Al escuchar todo esto, el tono de voz de Cora se volvió apremiante:
—¿Dónde estás ahora mismo?
—Lejos de vosotros, afortunadamente —mentí.
—Leo, hay algo importante que debes saber —dijo con un ligero temblor en la voz—, y el teléfono no es un medio seguro para hablarlo. Debemos vernos antes de que cometas un error fatal.
—Ya he cometido el error fatal viniendo a Tirana a participar en vuestro juego —arremetí—. Ahora sólo quiero esconderme bajo tierra hasta que la policía me devuelva el pasaporte y pueda largarme para siempre.
Cora calló unos segundos antes de volver al ataque:
—Anota la dirección de nuestra oficina. Aquí estarás a salvo. No me moveré aunque tenga que esperarte toda la noche.
—En otras circunstancias sonaría seductor —ironicé—, pero no estoy seguro de querer ir a esta encerrona. Tomaré nota, en todo caso, para mandaros la caja de vuelta a través de un taxista. No quiero tener nada más que ver con esto.
—Por lo que más quieras —repuso asustada—, ni se te ocurra dar esa caja a nadie. Yo misma iré a recogerla donde tú digas. Ahora más que nunca, es importante que no se pierda: si va a parar a las manos inadecuadas...
—Nos van a freír a todos —la interrumpí para completar la frase.
Su tono de voz se volvió repentinamente severo:
—Tal vez sí.
Caía la noche sobre Tirana cuando llegué a la dirección donde se suponía que debía de encontrar el hotel Endri. Sin embargo, en el número 27 de la calle Vaso Pasha —en la periferia del Blloku— sólo había un edificio de apartamentos en estado ruinoso. Si allí había existido un hotel, yo no lo veía por ninguna parte.
Subí por una escalera exterior hasta el primer piso y llamé al primer timbre que encontré. Al cabo de unos segundos se entreabrió una puerta, de la que asomó la cabeza de un hombre corpulento con gafas.

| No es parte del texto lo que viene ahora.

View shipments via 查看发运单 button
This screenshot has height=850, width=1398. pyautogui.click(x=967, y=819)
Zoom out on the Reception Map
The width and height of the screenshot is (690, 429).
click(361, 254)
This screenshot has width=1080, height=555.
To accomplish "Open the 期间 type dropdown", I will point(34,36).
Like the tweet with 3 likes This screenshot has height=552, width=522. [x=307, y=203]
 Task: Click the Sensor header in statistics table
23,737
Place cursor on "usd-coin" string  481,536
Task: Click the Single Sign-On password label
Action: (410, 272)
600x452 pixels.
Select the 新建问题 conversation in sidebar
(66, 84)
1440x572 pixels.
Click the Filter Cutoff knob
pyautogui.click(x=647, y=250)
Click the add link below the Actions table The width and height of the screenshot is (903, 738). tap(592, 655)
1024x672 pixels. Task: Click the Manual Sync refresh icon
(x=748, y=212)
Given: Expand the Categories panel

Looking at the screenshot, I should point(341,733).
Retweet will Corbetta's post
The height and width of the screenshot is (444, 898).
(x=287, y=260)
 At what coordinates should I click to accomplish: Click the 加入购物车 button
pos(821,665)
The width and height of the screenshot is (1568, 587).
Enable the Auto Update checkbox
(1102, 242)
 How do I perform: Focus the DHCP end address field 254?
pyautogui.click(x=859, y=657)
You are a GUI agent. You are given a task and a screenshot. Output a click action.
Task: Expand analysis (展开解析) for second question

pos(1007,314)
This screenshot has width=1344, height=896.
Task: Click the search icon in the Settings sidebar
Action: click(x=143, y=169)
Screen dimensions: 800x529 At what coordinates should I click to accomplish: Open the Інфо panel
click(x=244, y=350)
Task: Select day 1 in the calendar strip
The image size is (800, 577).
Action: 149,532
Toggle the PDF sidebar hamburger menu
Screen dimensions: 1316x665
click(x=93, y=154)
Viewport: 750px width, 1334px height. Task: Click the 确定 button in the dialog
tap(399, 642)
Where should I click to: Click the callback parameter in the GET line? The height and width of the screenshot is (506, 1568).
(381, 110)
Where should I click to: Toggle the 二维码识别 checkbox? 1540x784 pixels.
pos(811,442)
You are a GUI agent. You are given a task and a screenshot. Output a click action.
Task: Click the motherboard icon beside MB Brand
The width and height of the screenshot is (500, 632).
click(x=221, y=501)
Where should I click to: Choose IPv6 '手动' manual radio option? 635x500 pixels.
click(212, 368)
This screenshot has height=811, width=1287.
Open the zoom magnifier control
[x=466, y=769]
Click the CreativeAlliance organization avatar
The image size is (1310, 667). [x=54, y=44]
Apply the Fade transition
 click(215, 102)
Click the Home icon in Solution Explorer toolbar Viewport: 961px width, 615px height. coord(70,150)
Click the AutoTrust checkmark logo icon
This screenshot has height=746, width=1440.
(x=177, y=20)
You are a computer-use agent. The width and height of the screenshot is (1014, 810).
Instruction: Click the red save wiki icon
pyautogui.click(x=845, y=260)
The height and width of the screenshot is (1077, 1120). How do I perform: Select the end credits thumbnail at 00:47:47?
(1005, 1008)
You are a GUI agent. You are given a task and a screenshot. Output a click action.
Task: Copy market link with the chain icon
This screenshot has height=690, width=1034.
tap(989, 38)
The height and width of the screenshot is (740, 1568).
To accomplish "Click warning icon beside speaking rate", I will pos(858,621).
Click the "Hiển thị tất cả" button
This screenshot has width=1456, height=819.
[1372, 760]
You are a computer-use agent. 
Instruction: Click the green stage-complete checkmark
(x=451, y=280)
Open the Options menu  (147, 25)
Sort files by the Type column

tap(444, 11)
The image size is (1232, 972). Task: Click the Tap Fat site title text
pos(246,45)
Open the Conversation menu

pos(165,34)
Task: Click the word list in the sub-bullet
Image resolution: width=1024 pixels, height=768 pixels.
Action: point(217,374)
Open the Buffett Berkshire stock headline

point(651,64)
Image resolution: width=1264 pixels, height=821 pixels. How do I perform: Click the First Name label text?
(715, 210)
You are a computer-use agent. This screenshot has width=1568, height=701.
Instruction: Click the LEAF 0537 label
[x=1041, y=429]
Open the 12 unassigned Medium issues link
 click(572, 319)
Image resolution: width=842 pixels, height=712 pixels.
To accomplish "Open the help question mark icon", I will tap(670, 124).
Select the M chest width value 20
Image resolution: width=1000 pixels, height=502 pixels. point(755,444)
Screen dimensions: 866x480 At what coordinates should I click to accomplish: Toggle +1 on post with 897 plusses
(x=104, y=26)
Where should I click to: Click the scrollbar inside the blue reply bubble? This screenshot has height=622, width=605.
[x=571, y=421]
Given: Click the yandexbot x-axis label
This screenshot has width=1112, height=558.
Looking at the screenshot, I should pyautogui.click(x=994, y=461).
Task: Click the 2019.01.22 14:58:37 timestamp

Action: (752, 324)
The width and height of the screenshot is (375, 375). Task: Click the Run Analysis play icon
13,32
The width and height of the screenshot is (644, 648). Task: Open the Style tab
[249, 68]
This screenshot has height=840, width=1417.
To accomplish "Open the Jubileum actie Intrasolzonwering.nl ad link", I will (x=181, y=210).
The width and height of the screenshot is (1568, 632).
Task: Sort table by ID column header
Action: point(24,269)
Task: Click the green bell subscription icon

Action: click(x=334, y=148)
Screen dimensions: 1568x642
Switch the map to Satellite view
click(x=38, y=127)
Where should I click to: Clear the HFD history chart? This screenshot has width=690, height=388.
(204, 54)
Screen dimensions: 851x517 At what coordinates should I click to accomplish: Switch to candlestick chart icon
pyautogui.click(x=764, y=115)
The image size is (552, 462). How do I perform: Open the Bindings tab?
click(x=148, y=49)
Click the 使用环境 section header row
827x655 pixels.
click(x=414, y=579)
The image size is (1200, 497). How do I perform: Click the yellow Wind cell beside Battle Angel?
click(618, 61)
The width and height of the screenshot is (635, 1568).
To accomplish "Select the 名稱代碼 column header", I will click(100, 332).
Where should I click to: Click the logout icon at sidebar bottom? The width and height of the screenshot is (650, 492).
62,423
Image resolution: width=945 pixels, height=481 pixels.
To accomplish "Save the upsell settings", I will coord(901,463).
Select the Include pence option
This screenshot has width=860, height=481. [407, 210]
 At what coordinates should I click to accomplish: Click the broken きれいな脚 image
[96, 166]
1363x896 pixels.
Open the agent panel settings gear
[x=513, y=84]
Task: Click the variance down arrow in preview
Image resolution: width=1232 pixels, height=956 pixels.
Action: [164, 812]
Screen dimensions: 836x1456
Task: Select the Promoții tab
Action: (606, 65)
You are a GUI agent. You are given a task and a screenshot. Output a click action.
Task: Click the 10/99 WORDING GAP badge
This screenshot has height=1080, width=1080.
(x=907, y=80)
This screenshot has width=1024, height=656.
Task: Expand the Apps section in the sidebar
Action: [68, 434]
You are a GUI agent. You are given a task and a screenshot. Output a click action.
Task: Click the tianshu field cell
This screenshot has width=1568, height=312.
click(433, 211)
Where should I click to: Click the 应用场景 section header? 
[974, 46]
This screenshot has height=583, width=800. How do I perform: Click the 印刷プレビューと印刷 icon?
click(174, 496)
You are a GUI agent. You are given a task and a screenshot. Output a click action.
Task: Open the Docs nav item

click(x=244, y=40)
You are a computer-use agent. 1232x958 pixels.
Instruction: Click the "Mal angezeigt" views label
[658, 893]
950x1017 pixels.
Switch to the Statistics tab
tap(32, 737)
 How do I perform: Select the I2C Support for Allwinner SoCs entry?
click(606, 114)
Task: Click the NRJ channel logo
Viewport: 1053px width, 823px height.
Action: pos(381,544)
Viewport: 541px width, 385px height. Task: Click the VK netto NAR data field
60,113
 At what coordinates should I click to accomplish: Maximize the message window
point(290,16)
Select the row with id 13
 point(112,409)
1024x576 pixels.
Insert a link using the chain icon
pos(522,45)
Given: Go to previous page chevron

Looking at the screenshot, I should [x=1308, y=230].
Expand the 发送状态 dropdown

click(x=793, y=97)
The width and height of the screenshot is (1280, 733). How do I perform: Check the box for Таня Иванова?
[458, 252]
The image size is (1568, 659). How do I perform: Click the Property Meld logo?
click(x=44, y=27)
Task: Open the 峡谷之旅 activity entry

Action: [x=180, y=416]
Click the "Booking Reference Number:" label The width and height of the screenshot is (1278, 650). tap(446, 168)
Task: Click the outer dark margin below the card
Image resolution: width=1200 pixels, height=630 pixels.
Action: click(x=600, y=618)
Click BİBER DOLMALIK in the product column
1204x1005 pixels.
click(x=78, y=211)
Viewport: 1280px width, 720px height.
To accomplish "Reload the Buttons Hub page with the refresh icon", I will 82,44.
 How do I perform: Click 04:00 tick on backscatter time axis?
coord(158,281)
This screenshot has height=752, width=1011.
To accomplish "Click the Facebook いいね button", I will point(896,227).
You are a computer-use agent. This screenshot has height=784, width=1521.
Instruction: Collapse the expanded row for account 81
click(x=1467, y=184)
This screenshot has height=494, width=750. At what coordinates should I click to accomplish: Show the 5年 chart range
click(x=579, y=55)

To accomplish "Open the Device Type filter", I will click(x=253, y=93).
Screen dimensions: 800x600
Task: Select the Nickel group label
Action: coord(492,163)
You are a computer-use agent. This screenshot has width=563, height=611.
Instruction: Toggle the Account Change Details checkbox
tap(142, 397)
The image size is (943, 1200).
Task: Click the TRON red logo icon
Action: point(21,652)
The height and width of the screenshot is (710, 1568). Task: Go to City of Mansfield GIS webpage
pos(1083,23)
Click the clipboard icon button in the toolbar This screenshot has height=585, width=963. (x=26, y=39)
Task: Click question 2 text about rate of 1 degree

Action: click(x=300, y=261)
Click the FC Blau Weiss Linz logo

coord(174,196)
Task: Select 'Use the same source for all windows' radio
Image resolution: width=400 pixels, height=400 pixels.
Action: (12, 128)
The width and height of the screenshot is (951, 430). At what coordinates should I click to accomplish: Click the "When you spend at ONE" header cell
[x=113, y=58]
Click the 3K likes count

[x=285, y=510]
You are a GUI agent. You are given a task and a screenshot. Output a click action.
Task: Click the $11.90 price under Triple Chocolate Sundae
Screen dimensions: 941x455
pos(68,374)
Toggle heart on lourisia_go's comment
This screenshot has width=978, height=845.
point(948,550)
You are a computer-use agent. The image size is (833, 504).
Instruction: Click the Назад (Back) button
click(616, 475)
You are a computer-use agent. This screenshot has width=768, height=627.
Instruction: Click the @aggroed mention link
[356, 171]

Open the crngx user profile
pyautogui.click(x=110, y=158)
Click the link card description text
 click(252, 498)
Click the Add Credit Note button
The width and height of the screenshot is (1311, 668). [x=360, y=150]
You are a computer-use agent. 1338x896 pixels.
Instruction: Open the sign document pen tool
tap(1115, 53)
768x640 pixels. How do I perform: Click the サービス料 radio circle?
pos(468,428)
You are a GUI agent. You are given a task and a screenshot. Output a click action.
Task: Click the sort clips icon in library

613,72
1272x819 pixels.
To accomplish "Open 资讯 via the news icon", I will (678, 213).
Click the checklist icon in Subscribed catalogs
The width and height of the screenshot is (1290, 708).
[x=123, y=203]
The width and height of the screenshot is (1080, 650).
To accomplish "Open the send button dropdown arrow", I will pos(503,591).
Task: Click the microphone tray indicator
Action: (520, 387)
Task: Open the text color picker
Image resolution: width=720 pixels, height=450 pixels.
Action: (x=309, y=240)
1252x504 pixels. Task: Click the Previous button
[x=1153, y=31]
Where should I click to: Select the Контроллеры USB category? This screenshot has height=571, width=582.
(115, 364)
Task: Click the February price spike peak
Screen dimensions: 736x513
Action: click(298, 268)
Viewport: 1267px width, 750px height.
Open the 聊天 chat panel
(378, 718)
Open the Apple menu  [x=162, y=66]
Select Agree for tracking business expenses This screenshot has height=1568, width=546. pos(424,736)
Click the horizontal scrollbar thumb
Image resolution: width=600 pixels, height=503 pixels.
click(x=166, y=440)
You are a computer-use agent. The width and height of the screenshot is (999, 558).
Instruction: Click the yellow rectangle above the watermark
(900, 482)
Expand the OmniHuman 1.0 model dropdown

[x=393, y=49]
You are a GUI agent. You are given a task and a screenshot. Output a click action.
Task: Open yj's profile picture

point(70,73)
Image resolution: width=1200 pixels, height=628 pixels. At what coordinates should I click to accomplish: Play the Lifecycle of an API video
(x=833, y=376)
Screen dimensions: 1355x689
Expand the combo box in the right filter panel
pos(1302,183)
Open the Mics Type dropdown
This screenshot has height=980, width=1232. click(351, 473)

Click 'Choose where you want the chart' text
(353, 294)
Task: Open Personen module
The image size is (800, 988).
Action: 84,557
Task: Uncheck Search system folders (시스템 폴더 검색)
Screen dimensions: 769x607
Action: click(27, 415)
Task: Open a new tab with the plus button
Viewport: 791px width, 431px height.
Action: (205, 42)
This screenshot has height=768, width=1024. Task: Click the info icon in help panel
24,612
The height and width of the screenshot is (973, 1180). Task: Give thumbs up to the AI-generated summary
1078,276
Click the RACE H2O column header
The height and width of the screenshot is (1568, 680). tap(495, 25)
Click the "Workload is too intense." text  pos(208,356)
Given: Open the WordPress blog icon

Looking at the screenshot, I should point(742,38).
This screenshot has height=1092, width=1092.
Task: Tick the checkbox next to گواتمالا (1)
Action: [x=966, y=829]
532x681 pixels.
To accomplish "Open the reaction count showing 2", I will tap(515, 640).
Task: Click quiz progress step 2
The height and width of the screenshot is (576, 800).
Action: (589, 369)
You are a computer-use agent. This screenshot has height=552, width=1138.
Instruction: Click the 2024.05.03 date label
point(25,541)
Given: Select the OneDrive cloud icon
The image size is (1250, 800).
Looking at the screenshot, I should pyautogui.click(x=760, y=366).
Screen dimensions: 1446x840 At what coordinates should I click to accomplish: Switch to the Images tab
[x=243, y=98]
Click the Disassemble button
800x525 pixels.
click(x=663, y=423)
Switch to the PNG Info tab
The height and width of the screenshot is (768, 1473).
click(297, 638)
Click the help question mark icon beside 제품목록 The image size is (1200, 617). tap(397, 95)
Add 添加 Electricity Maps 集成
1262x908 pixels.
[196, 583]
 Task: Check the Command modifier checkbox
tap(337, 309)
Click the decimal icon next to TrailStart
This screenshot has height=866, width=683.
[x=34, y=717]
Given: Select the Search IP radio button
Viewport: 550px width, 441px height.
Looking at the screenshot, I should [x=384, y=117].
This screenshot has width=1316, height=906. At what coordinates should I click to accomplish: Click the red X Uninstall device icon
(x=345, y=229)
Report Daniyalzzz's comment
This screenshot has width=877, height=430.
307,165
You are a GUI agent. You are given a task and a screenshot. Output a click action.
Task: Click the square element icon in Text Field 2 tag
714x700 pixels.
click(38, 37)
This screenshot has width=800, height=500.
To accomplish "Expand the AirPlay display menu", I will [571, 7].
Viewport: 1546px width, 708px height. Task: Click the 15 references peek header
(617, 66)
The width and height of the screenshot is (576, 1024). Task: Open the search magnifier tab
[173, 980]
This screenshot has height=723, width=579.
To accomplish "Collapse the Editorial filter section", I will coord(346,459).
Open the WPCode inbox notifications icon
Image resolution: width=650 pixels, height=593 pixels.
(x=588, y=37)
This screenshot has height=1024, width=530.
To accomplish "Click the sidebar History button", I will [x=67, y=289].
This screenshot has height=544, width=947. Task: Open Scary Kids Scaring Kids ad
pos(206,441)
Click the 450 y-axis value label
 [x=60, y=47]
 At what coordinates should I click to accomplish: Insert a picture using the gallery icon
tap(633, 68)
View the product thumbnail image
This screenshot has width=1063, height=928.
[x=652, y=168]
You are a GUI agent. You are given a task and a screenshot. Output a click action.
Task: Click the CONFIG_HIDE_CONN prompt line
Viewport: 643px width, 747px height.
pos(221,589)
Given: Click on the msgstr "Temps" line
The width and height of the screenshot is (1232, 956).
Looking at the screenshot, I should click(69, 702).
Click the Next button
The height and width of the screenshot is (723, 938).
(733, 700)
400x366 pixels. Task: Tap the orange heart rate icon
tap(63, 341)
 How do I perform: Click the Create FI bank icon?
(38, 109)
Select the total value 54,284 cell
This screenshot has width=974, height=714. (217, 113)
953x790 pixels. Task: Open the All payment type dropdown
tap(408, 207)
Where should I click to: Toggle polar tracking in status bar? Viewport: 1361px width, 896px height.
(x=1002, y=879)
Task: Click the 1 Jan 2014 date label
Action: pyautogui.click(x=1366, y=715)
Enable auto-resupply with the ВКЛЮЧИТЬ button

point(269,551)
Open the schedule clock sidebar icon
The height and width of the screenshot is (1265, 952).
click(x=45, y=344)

Al preguntarle por el Endri, su expresión se dulcificó.
—Yo mismo le acompañaré. Tengo una habitación libre en la casa de al lado.
—Pensaba que aquí había un hotel —comenté mientras le seguía escaleras abajo.
—Y lo es.
—¿Dónde está el rótulo entonces?
—Colgaba de este mismo edificio, pero un camión se lo llevó por delante.
Mientras el hombre abría la puerta de un bloque cercano, me dije que aquélla era una mentalidad curiosa: si al hotel le arrancan el letrero, se queda sin él y punto.
Me llevó hasta el primer piso, donde abrió la puerta de un apartamento destartalado con un par de cuartos. En todo caso, sería suficiente para esperar mi salida del país. Mi habitación tenía dos camas grandes y daba a un patio interior lleno de ropa colgando. Un televisor, una pequeña nevera y un ventilador de pie completaban el mobiliario.
—El baño está fuera y la tarifa es de 2.500 lëkë diarios —me dijo al darme la llave—. ¿Cuántos días se quedará?
—No lo sé todavía —repuse entregándole el equivalente a veinte euros por la primera noche—. Estoy esperando a que se cumplan unos trámites de exportación.
El hombre asintió con la cabeza sin hacer más preguntas, lo cual era de agradecer. Antes de salir del apartamento, rebuscó en su bolsillo hasta encontrar una pequeña linterna que puso en mis manos.